Create tokens, engage, and earn — including trading fee rebates, graduation bonuses, and a $1,000 prize pool!
Join Now 👉 https://www.gate.com/campaigns/3145
💡 How to Participate:
1️⃣ Create Tokens: One-click token launch in [Square - Post]. Promote, grow your community, and earn rewards.
2️⃣ Engage: Post, like, comment, and share in token community to earn!
📦 Rewards Overview:
Creator Graduation Bonus: 50 GT
Trading Fee Rebate: The more trades, the more you earn
Token Creator Pool: Up to $50 USDT per user + $5 USDT for the first 50 launche
AMC in 2025: Why a 35% Crash Doesn't Mean It's a Bargain
AMC Entertainment has become a cautionary tale for meme stock believers. Down 99% from its 2021 peak and another 35% YTD, the former short-squeeze darling is now trading around $2.50—cheap on paper, but fundamentally overvalued in reality.
The Numbers Don’t Lie
Here’s the trap: low stock price ≠ good valuation. AMC trades at an EV/EBITDA ratio of 21x, while competitor Cinemark sits at just 8x. That’s nearly 3x pricier when you actually do the math.

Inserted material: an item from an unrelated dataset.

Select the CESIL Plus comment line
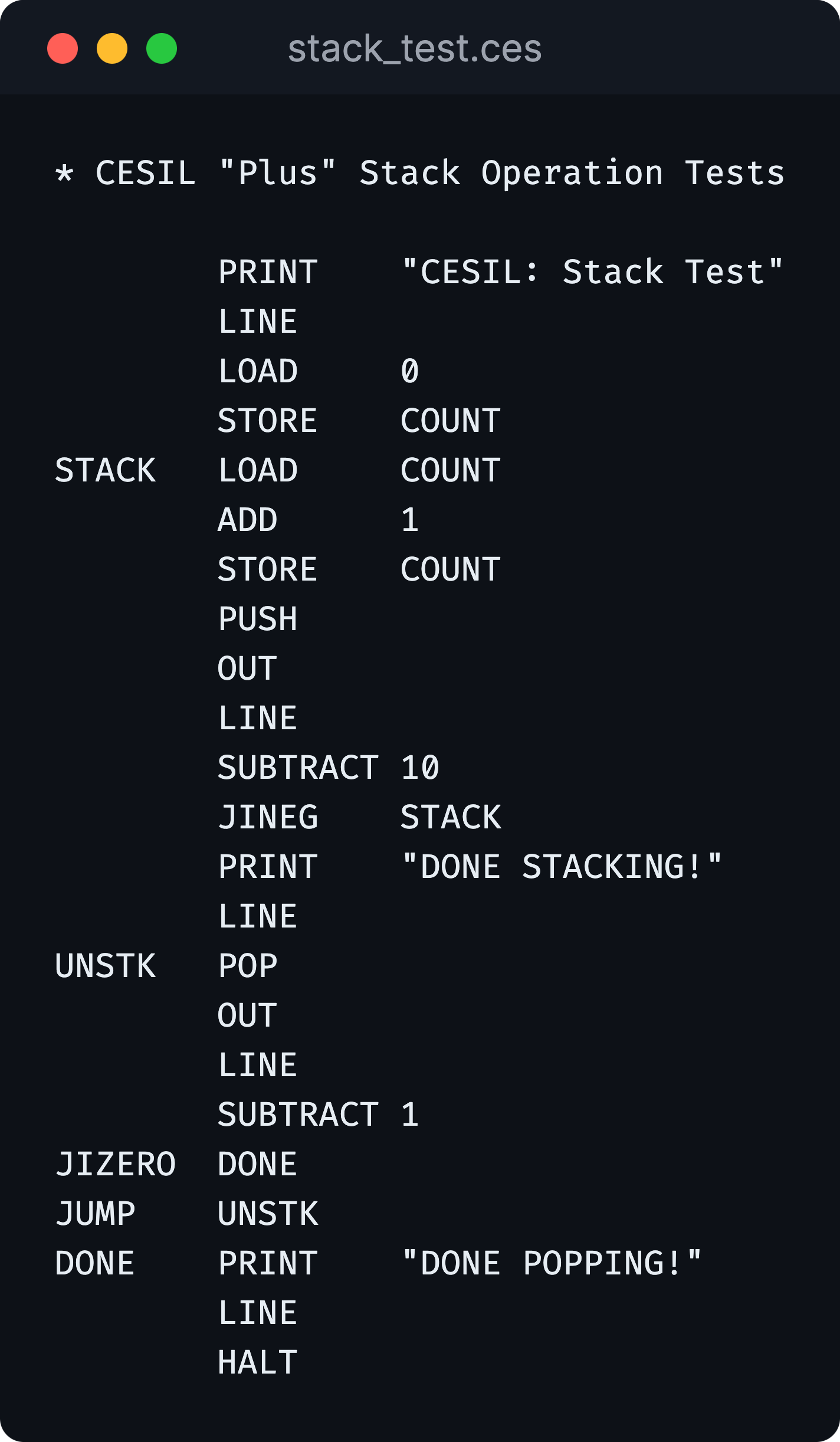Viewport: 840px width, 1442px height. [x=419, y=173]
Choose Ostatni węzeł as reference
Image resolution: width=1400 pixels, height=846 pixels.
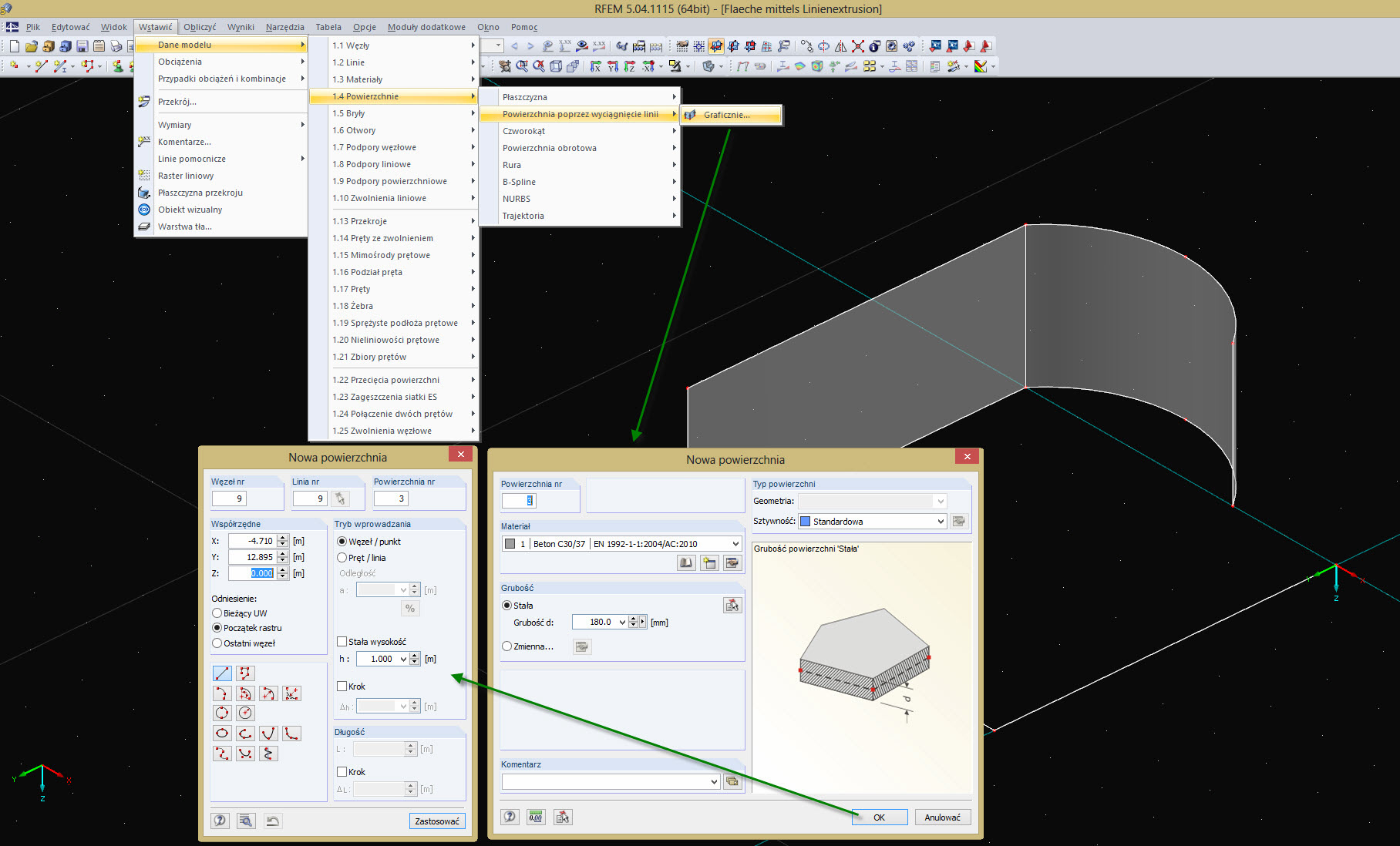(217, 643)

Why the gap? AMC still hasn’t returned to pre-COVID profitability levels, and forecasts suggest U.S. theater revenue won’t fully recover until 2029—that’s still 4+ years away. The company also diluted shareholders massively when it sold new shares to survive 2021-2023, a classic value destroyer.
GameStop Still Winning (Sort of)
Interestingly, GME is still above its pre-meme entry point in the low $20s. AMC? It’s not even close. That tells you everything about execution and pivot strategy post-hype.
The Real Take
Even if AMC rallies on earnings noise, the structural headwinds remain brutal. Streaming cannibalized theater attendance, and the recovery thesis is priced in already at these multiples.
If you’re bullish on cinema, buy Cinemark instead—same thesis, 62% cheaper valuation. AMC is still a casino play, not an investment.